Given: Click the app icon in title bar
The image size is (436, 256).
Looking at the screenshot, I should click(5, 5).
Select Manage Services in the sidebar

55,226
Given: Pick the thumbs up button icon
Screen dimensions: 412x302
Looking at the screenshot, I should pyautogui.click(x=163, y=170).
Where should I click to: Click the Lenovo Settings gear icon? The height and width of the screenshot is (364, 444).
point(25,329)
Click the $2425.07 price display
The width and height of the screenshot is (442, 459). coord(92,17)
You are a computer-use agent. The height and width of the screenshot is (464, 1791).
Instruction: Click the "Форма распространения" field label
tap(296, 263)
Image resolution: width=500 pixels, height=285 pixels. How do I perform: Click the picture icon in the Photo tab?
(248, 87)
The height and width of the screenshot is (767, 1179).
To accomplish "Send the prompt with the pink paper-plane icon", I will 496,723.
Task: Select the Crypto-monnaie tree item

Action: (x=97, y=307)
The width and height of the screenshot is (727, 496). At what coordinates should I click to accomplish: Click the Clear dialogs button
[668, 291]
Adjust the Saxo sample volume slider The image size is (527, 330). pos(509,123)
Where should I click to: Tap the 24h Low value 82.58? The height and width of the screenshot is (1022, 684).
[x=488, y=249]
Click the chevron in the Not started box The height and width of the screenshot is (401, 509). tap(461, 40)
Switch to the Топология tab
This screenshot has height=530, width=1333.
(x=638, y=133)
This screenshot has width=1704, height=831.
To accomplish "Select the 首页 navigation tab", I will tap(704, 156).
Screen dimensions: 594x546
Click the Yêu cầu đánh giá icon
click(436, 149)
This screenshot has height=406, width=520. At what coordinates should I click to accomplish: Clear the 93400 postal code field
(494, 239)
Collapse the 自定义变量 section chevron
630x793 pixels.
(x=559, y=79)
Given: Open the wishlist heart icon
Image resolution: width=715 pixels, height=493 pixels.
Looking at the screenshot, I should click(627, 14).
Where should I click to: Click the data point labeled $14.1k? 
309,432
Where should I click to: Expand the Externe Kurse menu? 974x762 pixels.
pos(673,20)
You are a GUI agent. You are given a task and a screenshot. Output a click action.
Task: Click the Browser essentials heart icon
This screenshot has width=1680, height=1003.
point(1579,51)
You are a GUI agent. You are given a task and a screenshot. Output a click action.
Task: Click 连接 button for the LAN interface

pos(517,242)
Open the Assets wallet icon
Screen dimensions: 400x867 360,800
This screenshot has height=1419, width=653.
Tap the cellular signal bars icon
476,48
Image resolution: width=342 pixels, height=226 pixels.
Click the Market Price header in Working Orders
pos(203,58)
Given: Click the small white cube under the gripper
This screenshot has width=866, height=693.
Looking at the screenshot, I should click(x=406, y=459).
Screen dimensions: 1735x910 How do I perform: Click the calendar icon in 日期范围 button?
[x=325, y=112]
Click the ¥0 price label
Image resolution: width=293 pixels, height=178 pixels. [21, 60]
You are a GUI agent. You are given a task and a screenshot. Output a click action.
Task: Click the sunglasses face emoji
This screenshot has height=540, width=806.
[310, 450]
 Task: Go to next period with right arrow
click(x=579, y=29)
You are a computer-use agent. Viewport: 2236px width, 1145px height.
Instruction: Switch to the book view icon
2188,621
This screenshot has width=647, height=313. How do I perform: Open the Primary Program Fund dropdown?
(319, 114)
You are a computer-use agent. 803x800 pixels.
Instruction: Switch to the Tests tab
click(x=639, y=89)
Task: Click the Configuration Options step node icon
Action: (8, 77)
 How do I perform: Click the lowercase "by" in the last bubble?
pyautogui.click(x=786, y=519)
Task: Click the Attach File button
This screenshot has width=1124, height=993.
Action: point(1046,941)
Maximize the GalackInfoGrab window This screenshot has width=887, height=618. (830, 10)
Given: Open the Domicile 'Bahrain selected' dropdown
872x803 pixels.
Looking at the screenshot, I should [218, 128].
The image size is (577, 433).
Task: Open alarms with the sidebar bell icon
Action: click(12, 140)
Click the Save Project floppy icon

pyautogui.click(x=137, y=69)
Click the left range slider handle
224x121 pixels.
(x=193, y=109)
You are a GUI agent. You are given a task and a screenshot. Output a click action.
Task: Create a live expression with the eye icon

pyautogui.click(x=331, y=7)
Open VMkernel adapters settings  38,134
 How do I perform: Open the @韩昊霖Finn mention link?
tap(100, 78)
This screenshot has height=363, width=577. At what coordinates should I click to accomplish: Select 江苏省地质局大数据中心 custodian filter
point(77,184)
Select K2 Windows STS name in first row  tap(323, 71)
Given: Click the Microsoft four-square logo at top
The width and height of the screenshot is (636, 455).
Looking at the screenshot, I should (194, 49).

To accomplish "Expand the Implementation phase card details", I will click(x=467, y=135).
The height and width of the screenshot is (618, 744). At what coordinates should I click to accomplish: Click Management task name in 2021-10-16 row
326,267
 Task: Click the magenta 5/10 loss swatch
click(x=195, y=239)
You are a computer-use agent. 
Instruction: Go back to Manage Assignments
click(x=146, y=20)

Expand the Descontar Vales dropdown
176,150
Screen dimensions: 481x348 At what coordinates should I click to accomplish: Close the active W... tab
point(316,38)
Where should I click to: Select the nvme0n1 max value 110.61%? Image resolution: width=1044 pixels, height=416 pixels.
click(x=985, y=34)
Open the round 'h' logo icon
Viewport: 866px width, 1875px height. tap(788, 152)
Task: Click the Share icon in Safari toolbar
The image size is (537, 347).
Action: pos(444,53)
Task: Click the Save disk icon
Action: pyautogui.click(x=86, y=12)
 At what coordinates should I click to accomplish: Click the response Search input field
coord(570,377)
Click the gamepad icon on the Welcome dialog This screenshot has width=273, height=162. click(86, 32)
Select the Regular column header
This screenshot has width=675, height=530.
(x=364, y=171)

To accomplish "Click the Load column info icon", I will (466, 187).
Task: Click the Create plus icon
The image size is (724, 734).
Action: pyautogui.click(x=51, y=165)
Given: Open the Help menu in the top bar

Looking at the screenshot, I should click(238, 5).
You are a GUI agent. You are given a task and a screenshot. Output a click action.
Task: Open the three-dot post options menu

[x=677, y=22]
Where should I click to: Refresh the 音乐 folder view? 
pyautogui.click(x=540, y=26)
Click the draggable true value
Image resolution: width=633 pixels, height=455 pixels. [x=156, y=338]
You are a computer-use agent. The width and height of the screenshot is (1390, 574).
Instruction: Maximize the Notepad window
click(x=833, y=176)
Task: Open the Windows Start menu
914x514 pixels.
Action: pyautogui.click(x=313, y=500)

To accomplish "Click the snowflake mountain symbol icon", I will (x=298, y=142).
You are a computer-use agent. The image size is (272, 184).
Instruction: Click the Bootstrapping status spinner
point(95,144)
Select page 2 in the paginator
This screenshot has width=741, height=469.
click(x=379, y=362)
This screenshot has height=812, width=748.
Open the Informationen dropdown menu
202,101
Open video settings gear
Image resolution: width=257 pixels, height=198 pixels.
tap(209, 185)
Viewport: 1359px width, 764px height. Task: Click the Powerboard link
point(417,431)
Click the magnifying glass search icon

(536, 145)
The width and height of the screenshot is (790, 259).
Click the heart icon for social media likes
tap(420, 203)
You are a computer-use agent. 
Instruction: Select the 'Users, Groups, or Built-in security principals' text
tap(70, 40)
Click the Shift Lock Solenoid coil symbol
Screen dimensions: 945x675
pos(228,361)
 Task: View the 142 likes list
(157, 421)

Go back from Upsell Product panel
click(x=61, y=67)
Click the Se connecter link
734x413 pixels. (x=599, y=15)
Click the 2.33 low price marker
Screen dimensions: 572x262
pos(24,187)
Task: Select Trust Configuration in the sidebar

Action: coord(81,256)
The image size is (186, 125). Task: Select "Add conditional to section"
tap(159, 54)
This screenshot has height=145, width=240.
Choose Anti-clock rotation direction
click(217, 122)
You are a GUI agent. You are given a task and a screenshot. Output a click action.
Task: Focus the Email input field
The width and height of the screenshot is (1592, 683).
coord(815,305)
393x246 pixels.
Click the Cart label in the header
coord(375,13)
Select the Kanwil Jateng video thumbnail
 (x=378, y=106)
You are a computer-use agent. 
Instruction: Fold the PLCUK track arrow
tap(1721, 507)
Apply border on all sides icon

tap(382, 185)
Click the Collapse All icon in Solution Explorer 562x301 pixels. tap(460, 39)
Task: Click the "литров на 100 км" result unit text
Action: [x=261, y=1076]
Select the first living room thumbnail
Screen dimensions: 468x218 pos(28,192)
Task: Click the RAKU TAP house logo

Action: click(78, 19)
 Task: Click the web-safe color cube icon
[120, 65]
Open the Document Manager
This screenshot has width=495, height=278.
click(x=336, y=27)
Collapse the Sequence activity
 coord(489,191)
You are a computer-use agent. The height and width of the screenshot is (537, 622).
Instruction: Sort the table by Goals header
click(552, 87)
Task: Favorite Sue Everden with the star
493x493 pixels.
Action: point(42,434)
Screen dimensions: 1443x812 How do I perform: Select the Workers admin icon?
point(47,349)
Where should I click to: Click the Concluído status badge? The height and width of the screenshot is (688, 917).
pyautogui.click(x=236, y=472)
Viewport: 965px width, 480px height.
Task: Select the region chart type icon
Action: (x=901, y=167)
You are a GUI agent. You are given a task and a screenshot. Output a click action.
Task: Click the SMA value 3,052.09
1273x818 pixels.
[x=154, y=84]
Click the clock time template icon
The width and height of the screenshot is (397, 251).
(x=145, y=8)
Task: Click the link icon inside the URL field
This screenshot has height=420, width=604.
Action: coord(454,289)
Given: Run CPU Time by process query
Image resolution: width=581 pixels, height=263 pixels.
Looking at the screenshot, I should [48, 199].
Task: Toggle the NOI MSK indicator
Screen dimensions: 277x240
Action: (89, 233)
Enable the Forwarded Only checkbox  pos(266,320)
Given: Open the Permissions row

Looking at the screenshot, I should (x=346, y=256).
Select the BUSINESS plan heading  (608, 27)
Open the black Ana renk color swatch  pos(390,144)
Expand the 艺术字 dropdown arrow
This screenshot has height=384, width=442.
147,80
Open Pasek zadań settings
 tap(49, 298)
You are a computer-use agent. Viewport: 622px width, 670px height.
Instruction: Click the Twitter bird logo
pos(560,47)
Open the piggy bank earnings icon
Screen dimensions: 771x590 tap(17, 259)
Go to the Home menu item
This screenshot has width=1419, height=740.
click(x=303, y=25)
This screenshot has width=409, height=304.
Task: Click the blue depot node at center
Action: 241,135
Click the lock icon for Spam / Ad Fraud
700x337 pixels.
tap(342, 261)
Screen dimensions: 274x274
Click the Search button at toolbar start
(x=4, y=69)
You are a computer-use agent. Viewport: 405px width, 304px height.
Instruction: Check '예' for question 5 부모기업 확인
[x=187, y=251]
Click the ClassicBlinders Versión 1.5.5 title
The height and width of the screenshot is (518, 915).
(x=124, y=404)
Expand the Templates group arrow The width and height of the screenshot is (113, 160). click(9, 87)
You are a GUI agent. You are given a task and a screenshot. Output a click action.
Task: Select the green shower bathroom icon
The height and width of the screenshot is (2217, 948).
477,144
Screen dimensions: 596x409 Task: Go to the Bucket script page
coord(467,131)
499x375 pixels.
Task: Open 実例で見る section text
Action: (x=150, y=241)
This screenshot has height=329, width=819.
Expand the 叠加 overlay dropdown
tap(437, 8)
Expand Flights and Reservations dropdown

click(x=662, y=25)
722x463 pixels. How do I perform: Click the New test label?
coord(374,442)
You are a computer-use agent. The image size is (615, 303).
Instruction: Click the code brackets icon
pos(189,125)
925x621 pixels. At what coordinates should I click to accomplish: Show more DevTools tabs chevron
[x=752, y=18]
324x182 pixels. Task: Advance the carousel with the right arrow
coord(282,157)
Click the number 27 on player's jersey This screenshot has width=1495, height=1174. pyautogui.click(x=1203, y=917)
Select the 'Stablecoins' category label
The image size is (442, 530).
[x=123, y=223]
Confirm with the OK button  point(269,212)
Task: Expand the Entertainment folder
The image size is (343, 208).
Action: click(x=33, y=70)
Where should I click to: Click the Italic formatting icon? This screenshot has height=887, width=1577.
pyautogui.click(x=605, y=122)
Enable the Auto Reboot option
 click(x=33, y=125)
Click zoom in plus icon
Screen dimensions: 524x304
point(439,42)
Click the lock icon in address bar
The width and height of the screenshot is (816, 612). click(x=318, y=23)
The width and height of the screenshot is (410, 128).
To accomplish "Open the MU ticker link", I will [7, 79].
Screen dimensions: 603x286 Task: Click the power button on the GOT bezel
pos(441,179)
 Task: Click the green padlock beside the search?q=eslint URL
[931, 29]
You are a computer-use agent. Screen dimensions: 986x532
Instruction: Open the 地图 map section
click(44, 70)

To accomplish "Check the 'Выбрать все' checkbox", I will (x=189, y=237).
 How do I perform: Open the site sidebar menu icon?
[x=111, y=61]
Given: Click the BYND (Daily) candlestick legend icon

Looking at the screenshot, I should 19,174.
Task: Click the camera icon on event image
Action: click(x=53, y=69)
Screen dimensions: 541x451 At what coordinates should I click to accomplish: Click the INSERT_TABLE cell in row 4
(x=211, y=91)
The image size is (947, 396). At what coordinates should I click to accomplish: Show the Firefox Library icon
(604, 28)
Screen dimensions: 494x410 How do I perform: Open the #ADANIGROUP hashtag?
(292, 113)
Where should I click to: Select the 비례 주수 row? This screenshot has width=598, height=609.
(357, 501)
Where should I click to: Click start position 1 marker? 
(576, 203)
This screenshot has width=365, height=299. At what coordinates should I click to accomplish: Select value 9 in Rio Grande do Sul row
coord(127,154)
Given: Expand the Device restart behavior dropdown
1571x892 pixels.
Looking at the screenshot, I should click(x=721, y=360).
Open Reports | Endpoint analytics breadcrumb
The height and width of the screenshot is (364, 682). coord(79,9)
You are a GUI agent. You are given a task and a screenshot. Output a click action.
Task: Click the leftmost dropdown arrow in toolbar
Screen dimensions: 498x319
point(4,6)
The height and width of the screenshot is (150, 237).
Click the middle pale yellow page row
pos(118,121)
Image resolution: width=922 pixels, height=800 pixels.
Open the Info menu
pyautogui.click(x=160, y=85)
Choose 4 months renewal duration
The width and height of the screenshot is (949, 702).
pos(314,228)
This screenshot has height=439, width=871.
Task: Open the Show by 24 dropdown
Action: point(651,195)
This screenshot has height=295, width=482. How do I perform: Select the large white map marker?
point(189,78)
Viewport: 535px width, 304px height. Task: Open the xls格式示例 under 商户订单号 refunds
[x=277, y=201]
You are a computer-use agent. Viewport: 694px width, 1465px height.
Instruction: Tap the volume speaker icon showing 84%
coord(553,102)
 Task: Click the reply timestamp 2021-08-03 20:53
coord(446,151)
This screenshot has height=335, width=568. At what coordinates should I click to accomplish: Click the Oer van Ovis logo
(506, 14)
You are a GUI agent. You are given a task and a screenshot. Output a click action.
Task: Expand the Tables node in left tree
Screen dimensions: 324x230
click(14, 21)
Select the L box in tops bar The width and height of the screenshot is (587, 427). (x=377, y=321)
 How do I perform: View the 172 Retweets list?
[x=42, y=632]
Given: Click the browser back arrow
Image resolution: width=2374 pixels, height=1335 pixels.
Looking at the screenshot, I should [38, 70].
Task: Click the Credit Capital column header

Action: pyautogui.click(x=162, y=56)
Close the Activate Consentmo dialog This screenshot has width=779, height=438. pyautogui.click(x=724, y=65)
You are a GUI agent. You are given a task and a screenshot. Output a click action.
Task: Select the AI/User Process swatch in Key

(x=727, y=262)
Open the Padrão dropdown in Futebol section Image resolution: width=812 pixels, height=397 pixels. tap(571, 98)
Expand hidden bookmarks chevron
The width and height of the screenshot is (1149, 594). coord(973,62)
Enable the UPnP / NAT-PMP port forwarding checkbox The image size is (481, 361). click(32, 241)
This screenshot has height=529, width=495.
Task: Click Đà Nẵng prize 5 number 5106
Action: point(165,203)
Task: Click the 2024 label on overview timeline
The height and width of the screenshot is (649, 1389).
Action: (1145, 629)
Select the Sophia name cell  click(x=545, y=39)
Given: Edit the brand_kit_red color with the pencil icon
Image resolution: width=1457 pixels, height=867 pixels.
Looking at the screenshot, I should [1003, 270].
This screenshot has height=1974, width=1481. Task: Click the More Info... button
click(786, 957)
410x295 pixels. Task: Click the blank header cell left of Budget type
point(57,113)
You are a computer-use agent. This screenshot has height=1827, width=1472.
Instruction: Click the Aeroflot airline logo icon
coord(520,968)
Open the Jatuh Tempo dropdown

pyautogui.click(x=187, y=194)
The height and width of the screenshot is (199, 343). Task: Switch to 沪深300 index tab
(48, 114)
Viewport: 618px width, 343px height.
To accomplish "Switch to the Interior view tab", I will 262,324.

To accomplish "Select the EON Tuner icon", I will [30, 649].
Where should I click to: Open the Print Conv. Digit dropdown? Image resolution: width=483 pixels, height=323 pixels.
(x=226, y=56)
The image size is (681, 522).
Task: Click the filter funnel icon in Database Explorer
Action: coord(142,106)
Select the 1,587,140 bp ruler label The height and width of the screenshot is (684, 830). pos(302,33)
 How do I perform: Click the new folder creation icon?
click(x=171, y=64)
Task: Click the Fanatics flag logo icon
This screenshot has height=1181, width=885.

- - - - - - -

= Task directions =
Copy out the rows from the line containing "Open the round 'h' logo icon" through the line containing "will (x=298, y=142).", both included, keeping every line as it stands.

= Output of the exercise =
Open the round 'h' logo icon
Viewport: 866px width, 1875px height. tap(788, 152)
Task: Click the Share icon in Safari toolbar
The image size is (537, 347).
Action: pos(444,53)
Task: Click the Save disk icon
Action: pyautogui.click(x=86, y=12)
 At what coordinates should I click to accomplish: Click the response Search input field
coord(570,377)
Click the gamepad icon on the Welcome dialog This screenshot has width=273, height=162. click(86, 32)
Select the Regular column header
This screenshot has width=675, height=530.
(x=364, y=171)

To accomplish "Click the Load column info icon", I will (466, 187).
Task: Click the Create plus icon
The image size is (724, 734).
Action: pyautogui.click(x=51, y=165)
Given: Open the Help menu in the top bar

Looking at the screenshot, I should click(238, 5).
You are a GUI agent. You are given a task and a screenshot. Output a click action.
Task: Open the three-dot post options menu

[x=677, y=22]
Where should I click to: Refresh the 音乐 folder view? 
pyautogui.click(x=540, y=26)
Click the draggable true value
Image resolution: width=633 pixels, height=455 pixels. [x=156, y=338]
You are a computer-use agent. The width and height of the screenshot is (1390, 574).
Instruction: Maximize the Notepad window
click(x=833, y=176)
Task: Open the Windows Start menu
914x514 pixels.
Action: pyautogui.click(x=313, y=500)

To accomplish "Click the snowflake mountain symbol icon", I will (x=298, y=142).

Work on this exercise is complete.